• [EXTRACTED DATA]:
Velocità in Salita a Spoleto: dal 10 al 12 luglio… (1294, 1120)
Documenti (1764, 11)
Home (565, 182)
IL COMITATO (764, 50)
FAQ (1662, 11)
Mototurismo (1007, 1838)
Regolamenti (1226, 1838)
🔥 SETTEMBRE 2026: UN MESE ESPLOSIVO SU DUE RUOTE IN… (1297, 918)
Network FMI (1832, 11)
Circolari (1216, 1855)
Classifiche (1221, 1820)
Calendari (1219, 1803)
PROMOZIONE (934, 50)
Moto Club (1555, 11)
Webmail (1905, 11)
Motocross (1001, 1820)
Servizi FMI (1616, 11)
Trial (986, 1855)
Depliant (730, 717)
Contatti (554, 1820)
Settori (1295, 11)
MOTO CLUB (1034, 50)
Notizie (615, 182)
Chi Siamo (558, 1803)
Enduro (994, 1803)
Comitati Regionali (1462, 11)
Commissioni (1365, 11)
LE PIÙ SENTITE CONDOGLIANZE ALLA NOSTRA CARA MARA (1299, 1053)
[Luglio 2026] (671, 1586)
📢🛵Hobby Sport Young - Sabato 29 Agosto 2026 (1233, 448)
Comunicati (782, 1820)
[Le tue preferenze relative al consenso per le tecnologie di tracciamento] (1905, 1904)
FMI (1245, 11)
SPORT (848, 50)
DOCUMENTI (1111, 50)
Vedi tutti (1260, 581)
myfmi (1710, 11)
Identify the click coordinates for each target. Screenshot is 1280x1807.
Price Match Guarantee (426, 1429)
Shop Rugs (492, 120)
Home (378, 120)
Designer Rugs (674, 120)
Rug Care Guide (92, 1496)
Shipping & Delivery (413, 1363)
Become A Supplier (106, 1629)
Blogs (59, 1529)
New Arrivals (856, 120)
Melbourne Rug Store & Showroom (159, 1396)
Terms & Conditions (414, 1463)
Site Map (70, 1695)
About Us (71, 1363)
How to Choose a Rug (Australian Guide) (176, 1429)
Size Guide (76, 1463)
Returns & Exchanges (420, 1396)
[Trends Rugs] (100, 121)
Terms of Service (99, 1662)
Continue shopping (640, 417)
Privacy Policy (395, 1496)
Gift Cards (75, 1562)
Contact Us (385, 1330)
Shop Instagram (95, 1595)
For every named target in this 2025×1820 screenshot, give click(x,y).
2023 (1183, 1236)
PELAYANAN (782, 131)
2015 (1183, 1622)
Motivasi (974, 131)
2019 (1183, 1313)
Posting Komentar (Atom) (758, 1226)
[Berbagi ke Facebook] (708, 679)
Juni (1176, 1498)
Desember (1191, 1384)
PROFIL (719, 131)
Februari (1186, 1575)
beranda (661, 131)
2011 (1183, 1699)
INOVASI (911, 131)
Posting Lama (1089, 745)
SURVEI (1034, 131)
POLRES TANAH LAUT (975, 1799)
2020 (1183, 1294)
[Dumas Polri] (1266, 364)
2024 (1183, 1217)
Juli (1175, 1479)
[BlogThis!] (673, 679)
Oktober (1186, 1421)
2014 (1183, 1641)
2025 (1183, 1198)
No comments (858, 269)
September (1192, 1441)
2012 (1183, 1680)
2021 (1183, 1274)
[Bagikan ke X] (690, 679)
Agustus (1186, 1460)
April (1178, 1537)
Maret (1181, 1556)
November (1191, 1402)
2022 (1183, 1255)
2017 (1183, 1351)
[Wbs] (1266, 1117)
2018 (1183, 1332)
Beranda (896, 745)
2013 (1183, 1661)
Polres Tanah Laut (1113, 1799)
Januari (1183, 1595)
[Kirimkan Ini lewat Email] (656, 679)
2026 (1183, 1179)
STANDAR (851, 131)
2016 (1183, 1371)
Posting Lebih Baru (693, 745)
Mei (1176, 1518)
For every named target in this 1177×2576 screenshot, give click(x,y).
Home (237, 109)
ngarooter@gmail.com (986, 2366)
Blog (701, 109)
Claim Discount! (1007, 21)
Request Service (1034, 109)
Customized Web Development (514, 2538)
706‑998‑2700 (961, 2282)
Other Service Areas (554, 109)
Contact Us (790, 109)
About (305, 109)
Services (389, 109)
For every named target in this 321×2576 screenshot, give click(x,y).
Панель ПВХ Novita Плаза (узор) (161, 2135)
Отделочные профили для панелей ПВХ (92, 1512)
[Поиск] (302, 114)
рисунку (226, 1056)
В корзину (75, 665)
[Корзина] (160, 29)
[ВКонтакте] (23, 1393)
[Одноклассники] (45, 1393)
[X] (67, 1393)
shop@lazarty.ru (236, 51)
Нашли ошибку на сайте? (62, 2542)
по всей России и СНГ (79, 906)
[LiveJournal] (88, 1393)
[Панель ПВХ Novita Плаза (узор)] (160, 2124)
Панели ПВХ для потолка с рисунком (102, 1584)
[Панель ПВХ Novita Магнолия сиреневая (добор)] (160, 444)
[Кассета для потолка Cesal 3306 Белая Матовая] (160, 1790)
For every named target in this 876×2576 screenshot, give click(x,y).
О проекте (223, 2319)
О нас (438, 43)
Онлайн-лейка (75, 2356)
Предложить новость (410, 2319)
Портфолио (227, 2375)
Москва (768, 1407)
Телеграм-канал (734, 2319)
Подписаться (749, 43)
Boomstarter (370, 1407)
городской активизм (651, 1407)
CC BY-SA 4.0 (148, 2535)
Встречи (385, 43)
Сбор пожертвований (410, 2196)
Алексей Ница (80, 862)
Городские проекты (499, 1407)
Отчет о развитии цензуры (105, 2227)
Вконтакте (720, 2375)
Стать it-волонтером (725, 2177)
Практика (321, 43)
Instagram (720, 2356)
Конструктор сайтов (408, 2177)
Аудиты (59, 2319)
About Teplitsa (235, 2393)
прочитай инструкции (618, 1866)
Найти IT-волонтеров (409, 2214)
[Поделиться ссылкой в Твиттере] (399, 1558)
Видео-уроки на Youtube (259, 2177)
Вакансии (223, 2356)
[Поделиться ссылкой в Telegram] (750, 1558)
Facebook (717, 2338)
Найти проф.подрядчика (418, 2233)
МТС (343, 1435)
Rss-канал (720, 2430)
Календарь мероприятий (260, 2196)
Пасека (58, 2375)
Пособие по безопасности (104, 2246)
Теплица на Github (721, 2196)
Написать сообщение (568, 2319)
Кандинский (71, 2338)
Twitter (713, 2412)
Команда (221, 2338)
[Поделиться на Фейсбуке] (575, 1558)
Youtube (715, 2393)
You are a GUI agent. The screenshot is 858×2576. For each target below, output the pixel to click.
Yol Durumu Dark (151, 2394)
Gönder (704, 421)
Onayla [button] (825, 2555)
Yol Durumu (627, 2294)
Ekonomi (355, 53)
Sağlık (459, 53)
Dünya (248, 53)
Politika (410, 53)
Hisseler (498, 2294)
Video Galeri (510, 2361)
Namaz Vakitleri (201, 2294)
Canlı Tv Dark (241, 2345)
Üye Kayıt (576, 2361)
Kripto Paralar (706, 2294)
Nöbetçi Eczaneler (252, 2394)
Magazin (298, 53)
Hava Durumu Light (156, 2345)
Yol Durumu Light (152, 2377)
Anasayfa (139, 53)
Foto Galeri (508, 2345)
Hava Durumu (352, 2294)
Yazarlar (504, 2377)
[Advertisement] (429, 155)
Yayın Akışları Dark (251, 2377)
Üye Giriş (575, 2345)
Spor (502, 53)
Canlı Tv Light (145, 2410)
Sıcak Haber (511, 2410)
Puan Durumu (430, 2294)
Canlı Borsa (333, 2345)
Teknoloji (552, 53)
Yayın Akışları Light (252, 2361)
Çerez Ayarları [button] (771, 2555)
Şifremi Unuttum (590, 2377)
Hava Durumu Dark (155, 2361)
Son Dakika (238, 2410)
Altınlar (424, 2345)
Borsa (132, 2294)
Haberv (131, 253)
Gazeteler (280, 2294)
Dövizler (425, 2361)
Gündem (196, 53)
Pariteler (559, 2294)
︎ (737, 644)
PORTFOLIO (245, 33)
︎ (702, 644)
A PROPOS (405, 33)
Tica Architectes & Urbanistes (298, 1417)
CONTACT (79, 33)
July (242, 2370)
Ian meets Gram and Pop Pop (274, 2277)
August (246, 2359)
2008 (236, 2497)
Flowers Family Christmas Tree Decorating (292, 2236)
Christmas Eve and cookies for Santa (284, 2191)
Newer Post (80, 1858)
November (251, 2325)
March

• [EXERCISE DETAILS]: Retype every row from the one containing "Moto Club (1555, 11)" down to the one containing "Vedi tutti (1260, 581)", both included, copying each exactly.

• [TASK OUTPUT]:
Moto Club (1555, 11)
Webmail (1905, 11)
Motocross (1001, 1820)
Servizi FMI (1616, 11)
Trial (986, 1855)
Depliant (730, 717)
Contatti (554, 1820)
Settori (1295, 11)
MOTO CLUB (1034, 50)
Notizie (615, 182)
Chi Siamo (558, 1803)
Enduro (994, 1803)
Comitati Regionali (1462, 11)
Commissioni (1365, 11)
LE PIÙ SENTITE CONDOGLIANZE ALLA NOSTRA CARA MARA (1299, 1053)
[Luglio 2026] (671, 1586)
📢🛵Hobby Sport Young - Sabato 29 Agosto 2026 (1233, 448)
Comunicati (782, 1820)
[Le tue preferenze relative al consenso per le tecnologie di tracciamento] (1905, 1904)
FMI (1245, 11)
SPORT (848, 50)
DOCUMENTI (1111, 50)
Vedi tutti (1260, 581)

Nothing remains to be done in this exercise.